Q12 for Frank: Arguments From Experience

Your response to Baby Step 1 in my last question was "I think there's nobody who's really willing to say that it's a lack of experience which has any persuasive weight: it's the lack of the actual Biblical signs and wonders which causes us pause."
To quote Deere's response to this common argument, (entire quote can be viewed here)
"At first glance, this reason for rejecting the gifts of the Spirit looks like a biblical argument, but ultimately it is not. At best it is a confession of a lack of experience. The argument simply says that I do not see or hear of a contemporary ministry that has New Testament-quality miracles. But my limited experience cannot be used as a proof that no such ministry exists today." 
But the most important for our readers:     
Despite the fact the Bible never categorizes the manifestations of the Spirit as "apostolic gifts" or "sign gifts", you have unfairly and persistently assumed that category on our discussion from the beginning--without having to defend its use first-- for me or our readers. 
I'd like to point out to the reader that the assumed yet undefended use of that category is an interpretation based in non-experience and theological prejudice forced on both the Bible and this conversation, but that truly stems from the cessationist tradition (interpretation of past and present historical experience), not from clear definitions or categories that Scripture teaches.   
However, arguments from experience (esp. eye witness testimony) can be very credible as J.P. Moreland noted in this quote about the vast evidence of contemporary miracles and the idea of "rejecting beliefs that have enough rational support to make them intellectually obligatory to believe."  
My question for you Frank is this:
All things considered, why should I or our readers consider your arguments from experience (or lack of experience) to be more intellectually obligatory to believe than say Wayne Grudem's and several others' testimonies of dealing with people who are demonized, my friend Michael Miller's testimony of seeing a deaf woman healed in Africa a few weeks ago, J.P. Moreland's testimony in his book, Matt Chandler and Bob Hamp's testimony, or my own testimony?

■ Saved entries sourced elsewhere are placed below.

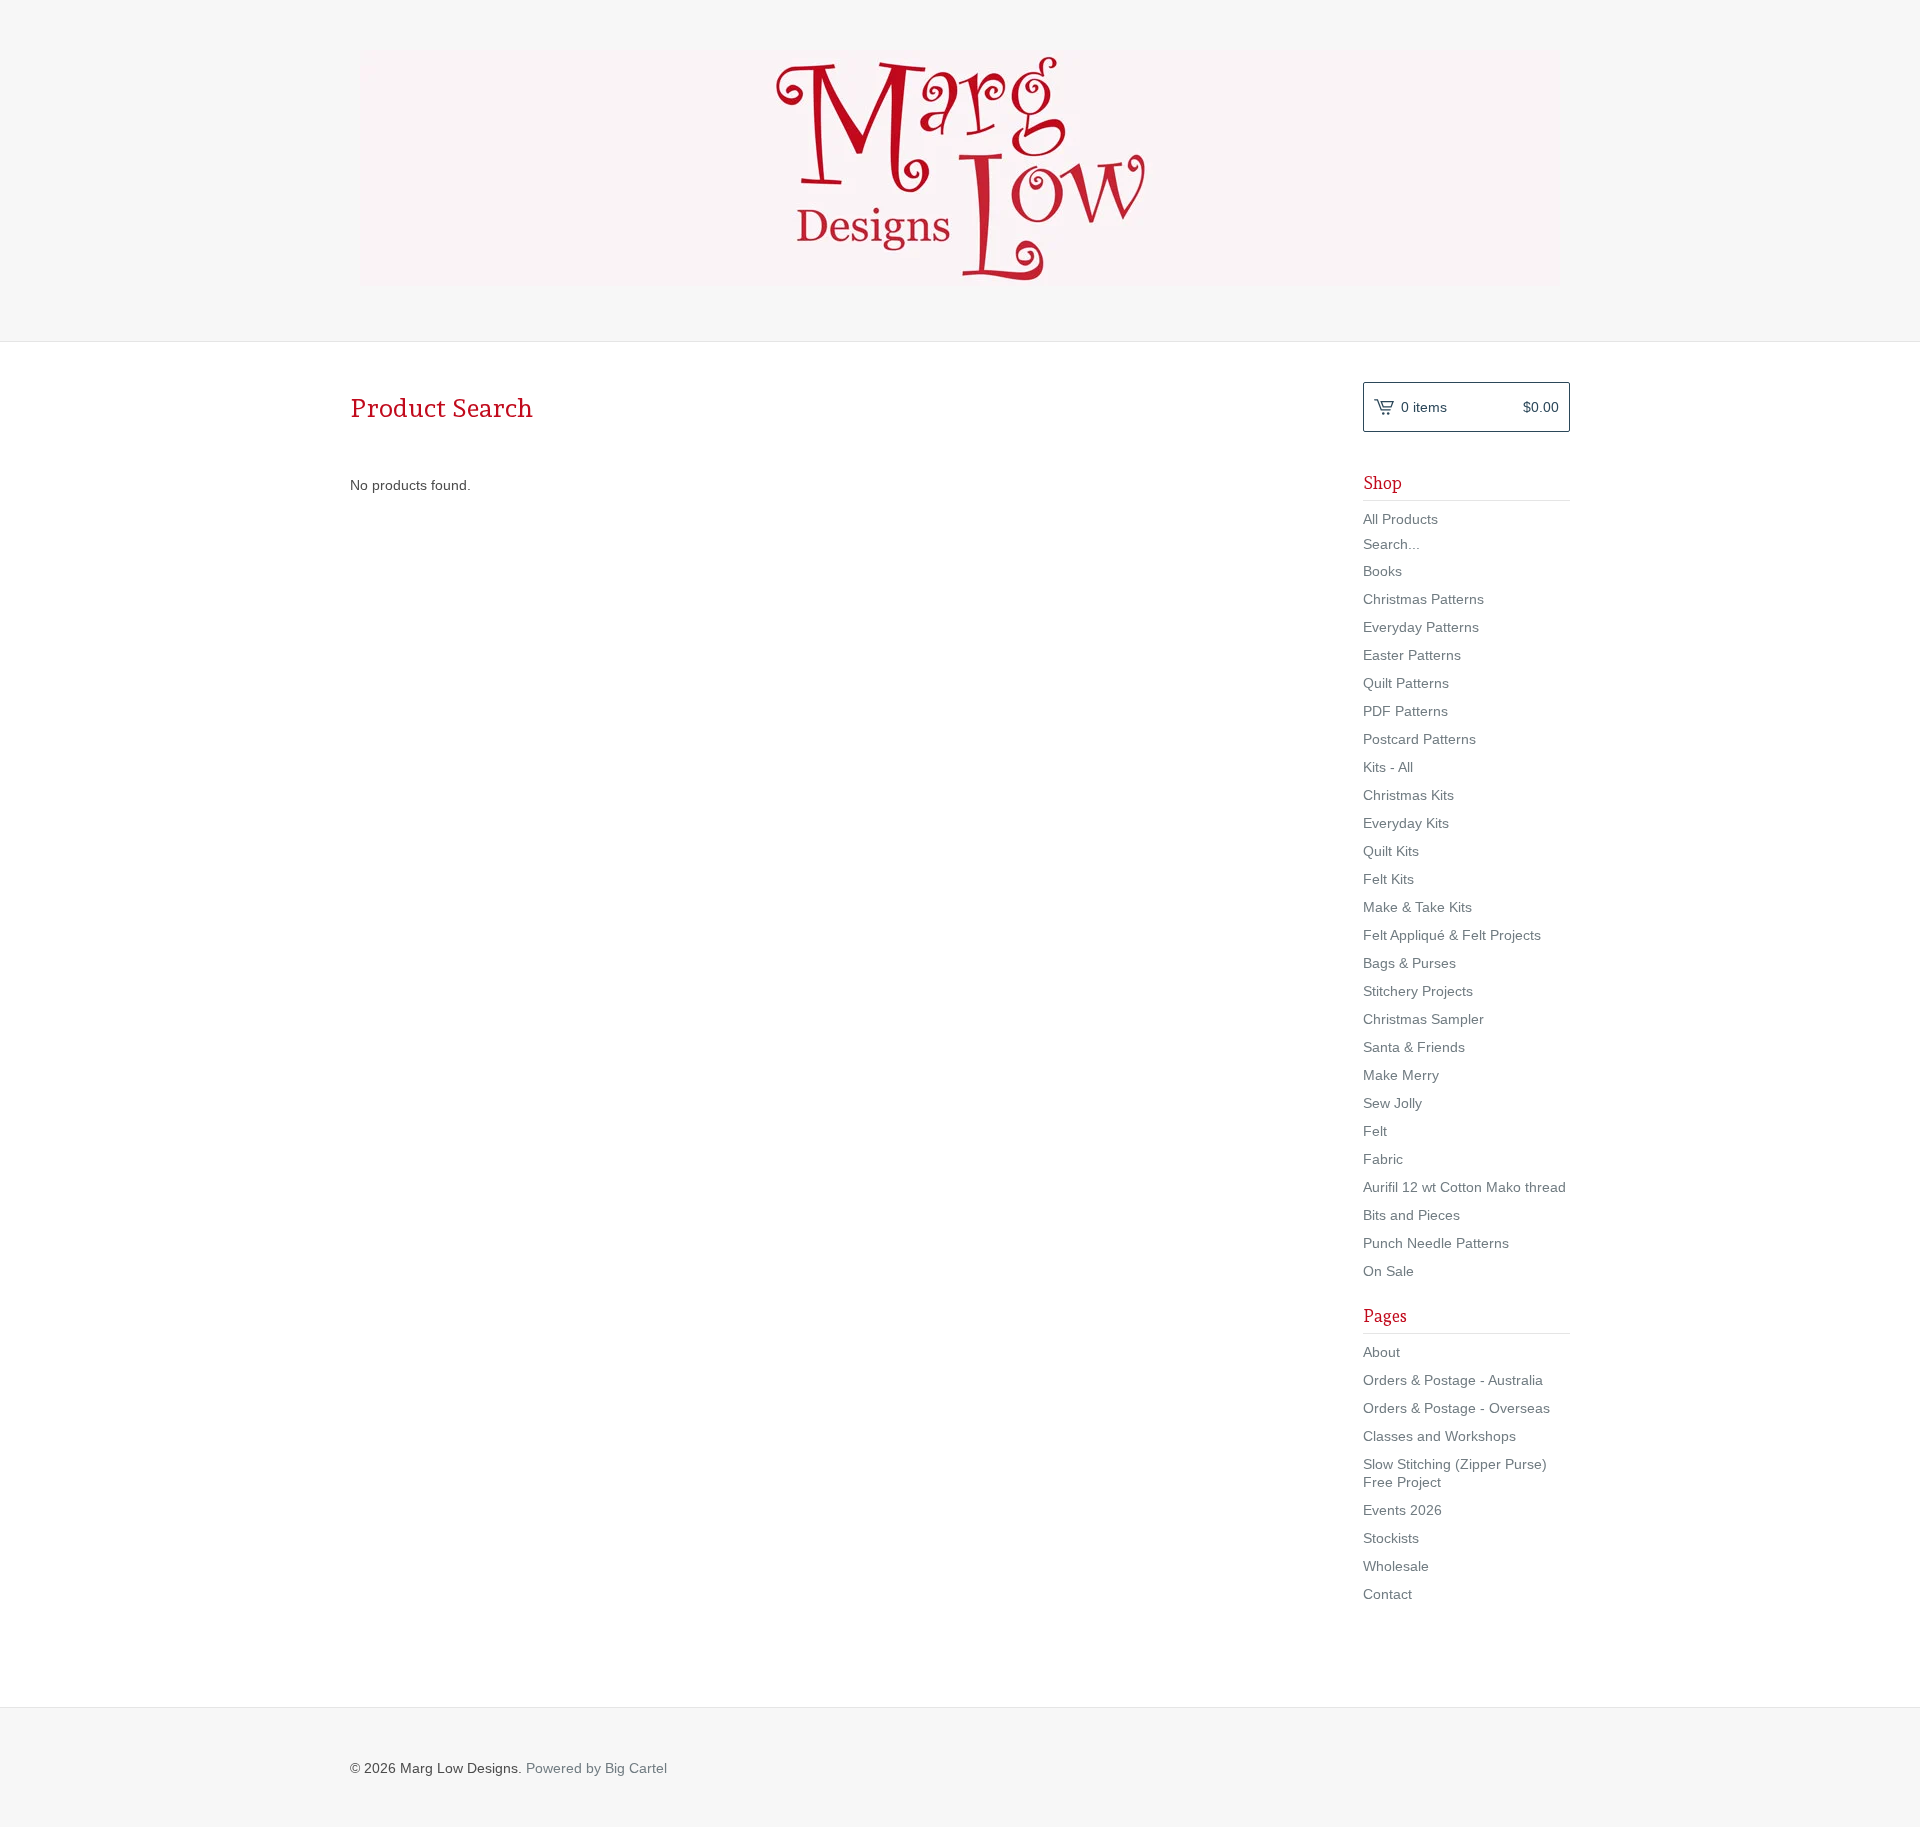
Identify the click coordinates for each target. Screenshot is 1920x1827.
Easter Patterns (1412, 655)
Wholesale (1396, 1566)
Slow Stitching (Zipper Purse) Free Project (1455, 1473)
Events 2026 (1402, 1510)
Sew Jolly (1392, 1103)
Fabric (1383, 1159)
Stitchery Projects (1418, 991)
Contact (1387, 1594)
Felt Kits (1388, 879)
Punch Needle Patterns (1436, 1243)
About (1381, 1352)
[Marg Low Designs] (960, 168)
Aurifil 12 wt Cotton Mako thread (1464, 1187)
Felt (1375, 1131)
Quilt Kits (1391, 851)
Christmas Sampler (1423, 1019)
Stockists (1391, 1538)
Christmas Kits (1408, 795)
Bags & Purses (1409, 963)
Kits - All (1388, 767)
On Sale (1388, 1271)
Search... (1391, 544)
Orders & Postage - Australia (1453, 1380)
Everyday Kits (1406, 823)
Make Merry (1401, 1075)
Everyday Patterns (1421, 627)
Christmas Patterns (1423, 599)
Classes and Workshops (1439, 1436)
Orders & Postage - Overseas (1456, 1408)
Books (1382, 571)
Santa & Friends (1414, 1047)
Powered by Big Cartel (596, 1768)
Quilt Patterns (1406, 683)
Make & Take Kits (1417, 907)
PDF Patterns (1405, 711)
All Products (1400, 519)
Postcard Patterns (1419, 739)
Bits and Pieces (1411, 1215)
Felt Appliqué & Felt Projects (1452, 935)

There are a lot of things in the world which should make a clever person cringe.  The most shameful is misusing Scripture; the second is putting words in someone else's mouth.  In this long-form "question," Bryan, you apparently are not above either.

To the assertion you make of whether or not Scripture defines what "signs and wonders" are, and whether or not they are common gifts or special gifts, I'll be pleased for you to point out where anyone not verbally sent by God does any of the things Scripture calls "signs and wonders."  Because that list is woefully short (it may be empty), then I'll be pleased for you to finally admit that there is a difference between a miracle and providence, or between prophecy and wisdom -- because as I alluded to earlier in this exchange, you simply don't have adequate categories to distinguish these things even though Scripture does. See: this is what is at issue, really.  The question is whether or not we see the Christian life the way Scripture sees it, including whether or not we live by wisdom or inspiration, and whether we should expect the ordinary means of God's grace to outpace the extraordinary means of God's grace because one set is in fact ordinary and the other is in fact something else more rare and particularly special.

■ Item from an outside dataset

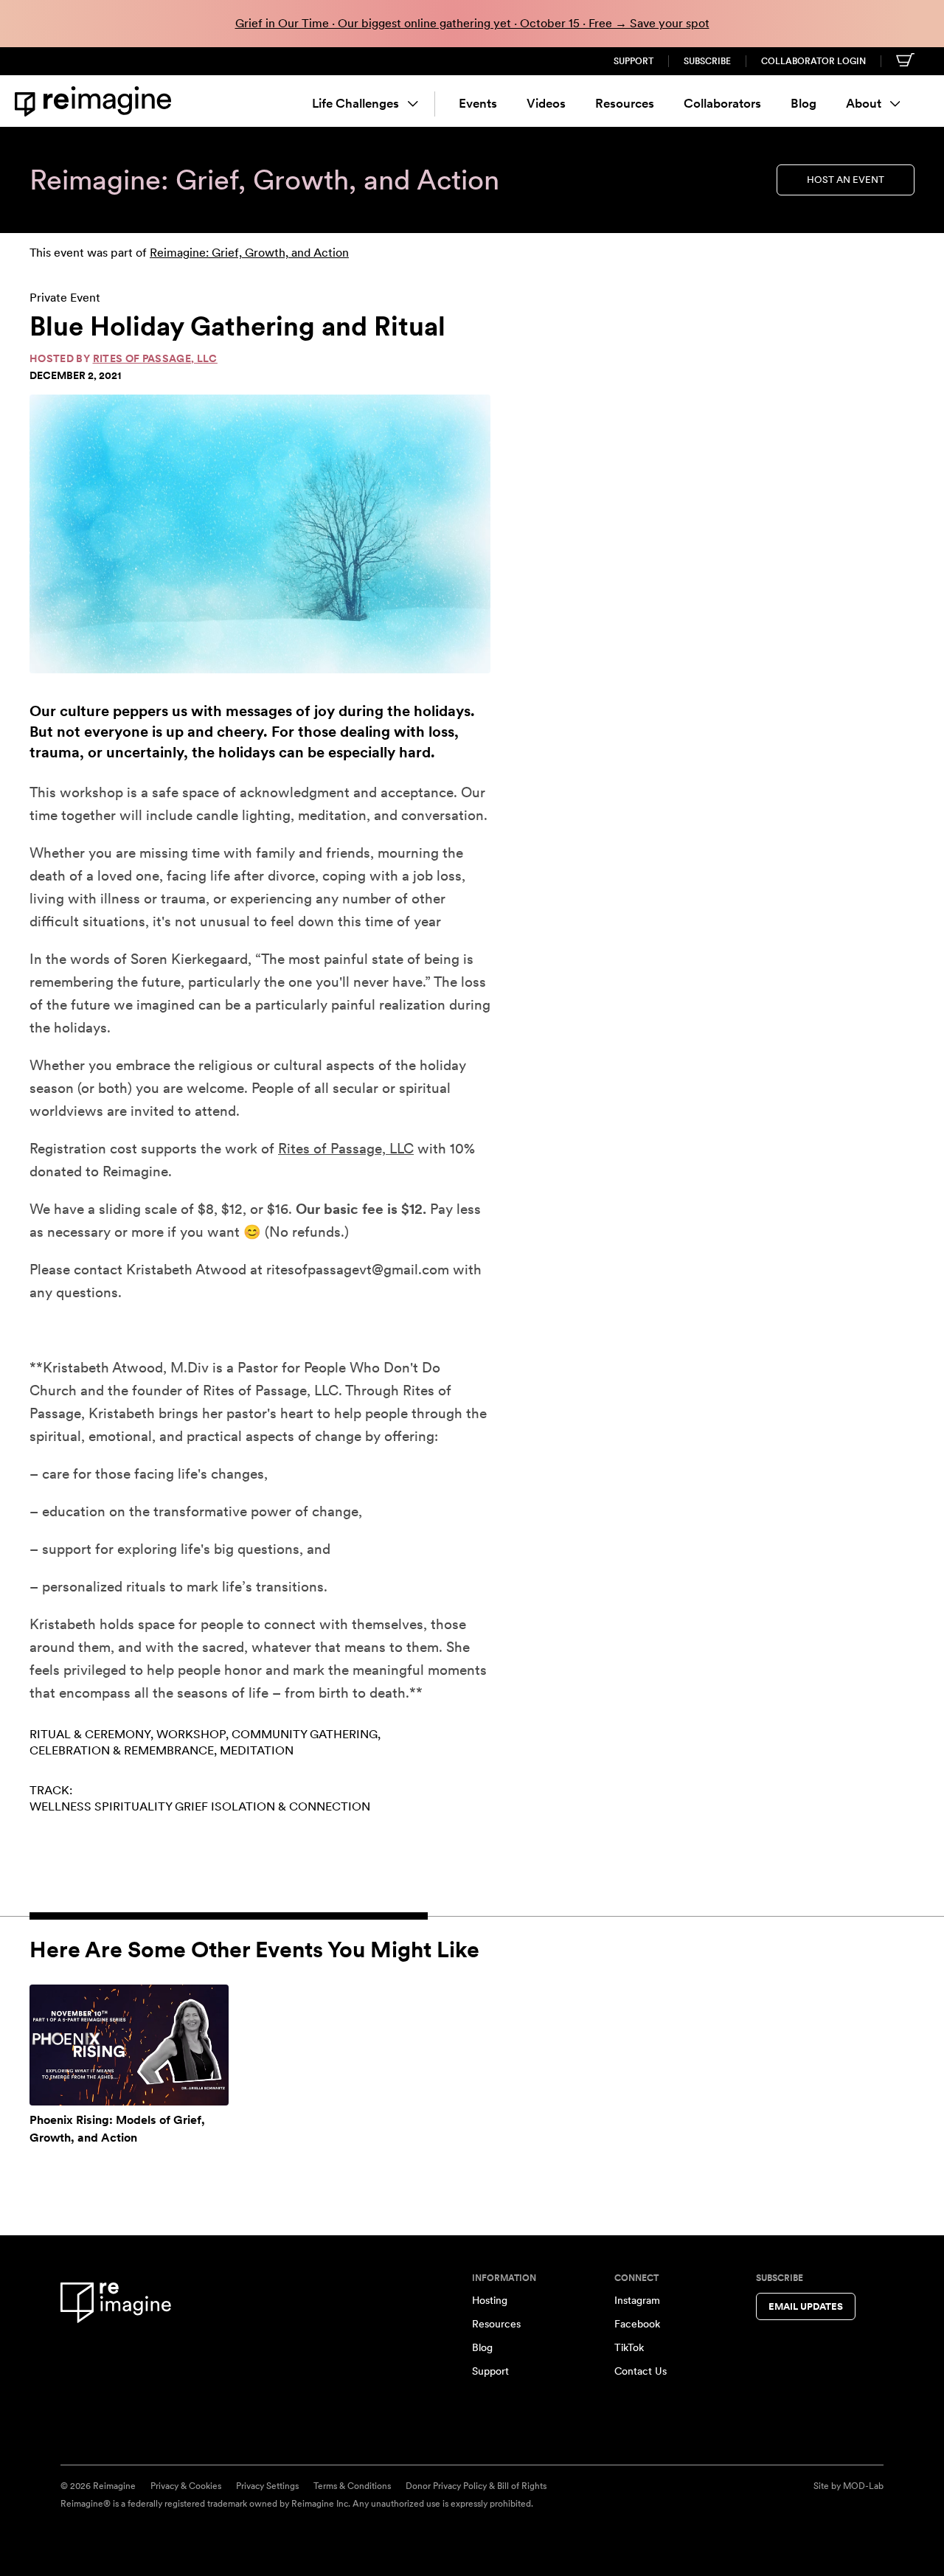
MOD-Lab (863, 2486)
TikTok (629, 2347)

What I have said, repeatedly, is not that we should doubt your claims of prophecy or healing or tongues because we have not experienced them: what I have said is that we should doubt them because you yourself have confessed that your experiences are nothing like Acts 2, or Acts 20, or Luke 1 -- they are far less.  That's your explanation for what you experience, and on that basis -- that is, the basis of Scripture proving false something outside of Scripture which pretends to be inside a Scriptural category -- we should reject that which is false.

That's not an argument from experience: that's discernment.  Though it is a harsh assessment, it's clear with this question that it's another category your side will not exercise in order to convince others of your points.